Rayi masih menunduk dalam meskipun sudah kuselesaikan apa yang ingin aku sampaikan.
“pertama melihatmu kemarin Lana, setelah kita berpisah. Aku sungguh terkejut, sungguh. Kamu terlihat anggun dengan kerudung yang menutupi rambutmu, kamu jadi terlihat semakin menarik. Saat itu aku tau, bahwa kau sudah lebih baik. Dan, aku tahu, bahwa aku bukan lelaki terbaik untukmu.”
Nyuutt..
Dadaku sesak dan sakit, rasanya air mataku ingin berhamburan tumpah. Aku menahan sekuat yang aku bisa.
“jangan bicara begitu..” kataku sambil menahan isak tangis yang mulai tak terbendung.

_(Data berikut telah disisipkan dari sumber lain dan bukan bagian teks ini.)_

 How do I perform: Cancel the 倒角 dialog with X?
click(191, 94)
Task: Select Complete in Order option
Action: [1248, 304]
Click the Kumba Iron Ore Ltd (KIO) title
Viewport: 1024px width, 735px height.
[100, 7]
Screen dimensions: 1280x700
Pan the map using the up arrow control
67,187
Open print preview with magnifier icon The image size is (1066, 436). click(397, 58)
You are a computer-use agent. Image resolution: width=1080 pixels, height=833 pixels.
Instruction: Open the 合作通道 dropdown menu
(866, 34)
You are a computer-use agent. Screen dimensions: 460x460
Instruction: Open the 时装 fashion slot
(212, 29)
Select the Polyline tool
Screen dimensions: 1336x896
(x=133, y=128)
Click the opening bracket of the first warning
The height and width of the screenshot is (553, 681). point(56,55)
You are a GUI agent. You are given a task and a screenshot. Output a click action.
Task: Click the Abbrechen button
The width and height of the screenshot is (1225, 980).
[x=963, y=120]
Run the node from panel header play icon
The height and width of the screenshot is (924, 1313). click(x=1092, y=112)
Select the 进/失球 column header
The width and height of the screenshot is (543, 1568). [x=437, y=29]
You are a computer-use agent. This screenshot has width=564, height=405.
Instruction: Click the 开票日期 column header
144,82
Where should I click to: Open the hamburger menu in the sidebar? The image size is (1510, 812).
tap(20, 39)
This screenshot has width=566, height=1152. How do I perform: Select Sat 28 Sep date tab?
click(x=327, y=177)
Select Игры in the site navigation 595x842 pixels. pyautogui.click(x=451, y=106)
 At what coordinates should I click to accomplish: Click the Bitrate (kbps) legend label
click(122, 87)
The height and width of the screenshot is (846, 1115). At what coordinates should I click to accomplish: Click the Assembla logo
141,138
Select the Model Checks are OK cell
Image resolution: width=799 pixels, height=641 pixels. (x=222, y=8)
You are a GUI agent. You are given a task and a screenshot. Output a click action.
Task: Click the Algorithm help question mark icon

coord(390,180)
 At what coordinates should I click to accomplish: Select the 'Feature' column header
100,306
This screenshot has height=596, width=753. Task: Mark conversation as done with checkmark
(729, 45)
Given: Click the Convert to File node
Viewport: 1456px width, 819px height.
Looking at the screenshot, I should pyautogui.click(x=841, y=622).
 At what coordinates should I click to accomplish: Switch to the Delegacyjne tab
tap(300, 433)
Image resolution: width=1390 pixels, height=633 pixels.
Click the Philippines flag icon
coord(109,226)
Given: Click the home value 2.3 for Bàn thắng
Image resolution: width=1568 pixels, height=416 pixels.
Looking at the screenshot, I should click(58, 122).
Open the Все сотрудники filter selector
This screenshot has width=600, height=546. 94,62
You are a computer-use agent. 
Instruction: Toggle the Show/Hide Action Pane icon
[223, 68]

“aku tersadar Lana.. dari semua kesalahanku. Setelah kemarin aku bertemu denganmu tanpa sengaja, aku mulai sering menanyakan kabarmu dari Rama. Entah apa saja yang sudah kalian bicarakan, aku tidak tahu. Tapi, tentang aku yang menjadikanmu taruhan itu tidak benar. Sungguh, itu hanya bualan wanita itu dengan komplotannya, karena tau masih ada kamu di hatiku. Rama marah benar, tapi aku tidak ingin menjelaskan padanya panjang lebar. Aku ingin menyampaikan kepadamu secara langsung. Kemudian aku tidak lagi menghubungi wanita itu, aku putus kontak dengannya, bahkan sampai ganti nomer. Lalu.. perempuan terakhir yang kamu lihat kemarin, bisa dibilang dia perempuan terakhir yang akhirnya menyadarkan kesalahanku. Selain, karena aku mulai kembali mengagumi yang sudah berubah, aku tau bahwa wanita itu punya niat tidak baik denganku. Aku segera menyudahi apa yang baru kami mulai. Rama tidak tau ini.”
Aku mulai menangis tanpa suara, kejam sekali waktu mempermainkan kami seperti ini. Selama ini aku hanya melihat diriku tanpa benar-benar memperhatikan apa yang Rayi rasa, egois betul.
“sekarang tidak apa.. aku juga ingin mengikutimu berubah. Aku belum terlambat kan?” Rayi tersenyum. Aku menggeleng pelan masih dengan sisa tangisku.
“aku bicara padamu saat ini Lana, untuk menuntaskan rasa sakit hatimu. Untuk menyelesaikan apa yang aku mulai dengan lebih baik. Aku juga ingin menjadi baik bersamamu. Aku ingin bisa kembali diterima olehmu dengan keadaan lebih baik, meski bukan saat ini. Walaupun mungkin, hatimu bukan lagi untukku, aku akan menanti. Maafkan aku Lana, kini mari kita fokuskan bersama menuju kepada kebaikan. Aku tidak akan menghubungimu lagi, tapi aku juga tidak akan menghilang. Kapanpun kamu butuh, aku siap membantu, ah, tentu saja aku tidak akan sendirian menemuimu. Aku harap Lana juga sudah memaafkanku, sehingga bersedia menerimaku kembali kapanpun kamu siap.”
Rayi tersenyum kepadaku dan aku tersenyum kepadanya. Setelah makanan kami habis, kami segera pulang menuju tempat tinggal kami masing-masing tanpa ada beban dan rasa sakit hati yang tersisa.
Tanpa kami tahu, bahwa sedari tadi ada sepasang mata yang memeperhatikan dengan hati pilu dan gusar.